Lean, mean machine
Elegant roadster is impressive and practical
Mercedes’ SL has parlayed past motorsport glamour into a nameplate that blends performance and luxury. This generation aims to return to a more dynamic past without compromising the luxury and specifications demanded by its well-heeled buyers. Extensive use of aluminium helped trim weight – the body in white is 25 per cent lighter than a steel equivalent, and 20 per cent stiffer. Even the wheel nuts are lighter. I drove the car in England as it was launched Down Under, Britain’s autumn weather about line-ball with our spring, chilly winds, drizzle, and flashes of sunshine underlining how flexible is the current breed of hard-top convertibles. Roof down, heated seats, an ‘‘air scarf’’ and a wind-break that rises behind the seats mean you’re comfy in even chilly conditions, while the roof lifts (and drops) fairly quickly if it does start to rain. The result is every millimetre the elegant cabrio, and one with the sleekly aggressive lines to suit this 4.7-litre 320kW/700Nm V8 engine. Now much more fuel efficient and with power and torque boosted by twin turbo chargers, it spins the rear rubber via a seven-speed auto transmission. And boy, can it spin rubber, with brain-bending acceleration on tap along with a sufficiently aggressive soundtrack – yet the SL also delivers refined cruising when required. British back roads are as bendy and bumpy as the worst New Zealand has to offer and often narrower, yet the car’s multi-link chassis with adaptive dampers delivered both reasonably comfy ride and assured handling under the conditions we encountered.

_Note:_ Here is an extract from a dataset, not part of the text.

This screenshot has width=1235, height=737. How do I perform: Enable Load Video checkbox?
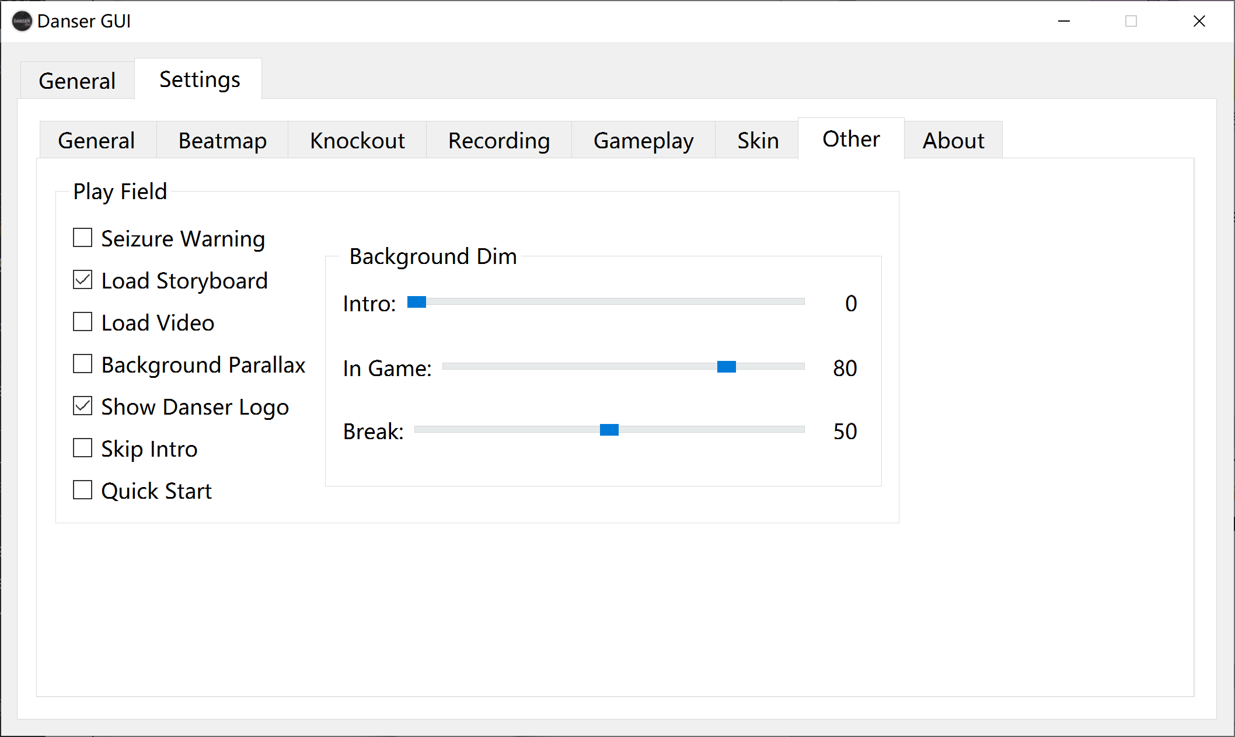[x=83, y=322]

With the lean, mean lines of a mako shark, this SL’s looks live up to that mighty engine. And so did the spacious cabin of our test car, lavished in red and black leather accented in brushed metal and with enough storage for a long road trip, despite the lack of back seats. For this elegant roadster is moderately practical, too. Dropping the roof cuts luggage space from 504 to 364 litres, but there’s plenty of space left, especially if you load with the roof up before lowering the luggage cover that must be clicked into place for the roof to operate. Beneath it I found space for a two-storey doll’s house and a model farm, plus enough luggage for an active weekend with the house’s new owners. Also impressive were the gizmos – the wipers that squirt water ahead of the blade, and the glass roof that turns transparent or opaque.
Mercedes New Zealand has opted for the fire-breathing 500 as Kiwi buyers tend to opt for a new model’s hero cars. The smaller-engined entrylevel 350 is under consideration.

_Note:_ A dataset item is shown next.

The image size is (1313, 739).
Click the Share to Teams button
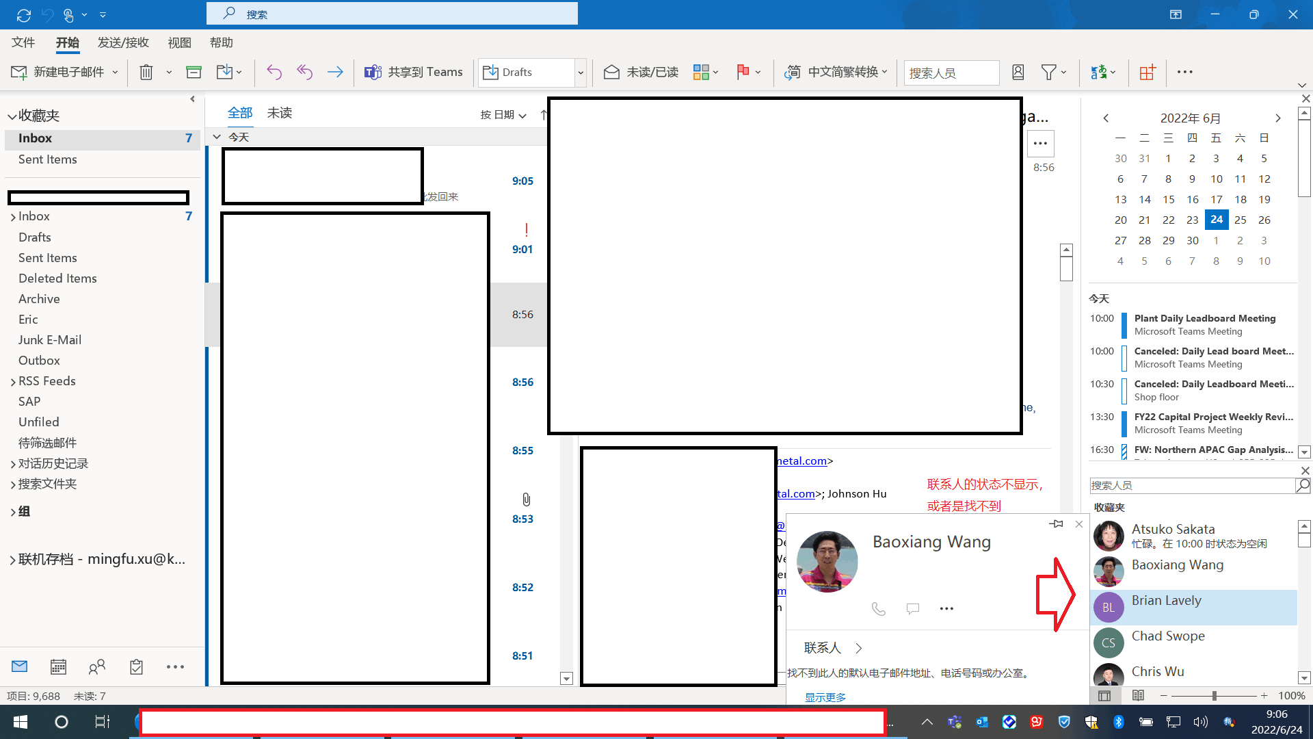tap(414, 72)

That Mercedes ticks so many boxes. The SL is a comfortable, luxurious GT with a rapid turn of speed and sufficient cornering abilities to let your hair down. Yet it also boasts a luxuriously cosseting environment for every day, and it’s more practical than expected from a two-door two-seat cabrio, as confirmed by around 800 fully-laden test kilometres.
Not quite as agile as some, judging by our Brit back-road jaunts.
Mercedes SL: With the lean, mean lines of amako shark, this SL’s looks live up to that mighty engine.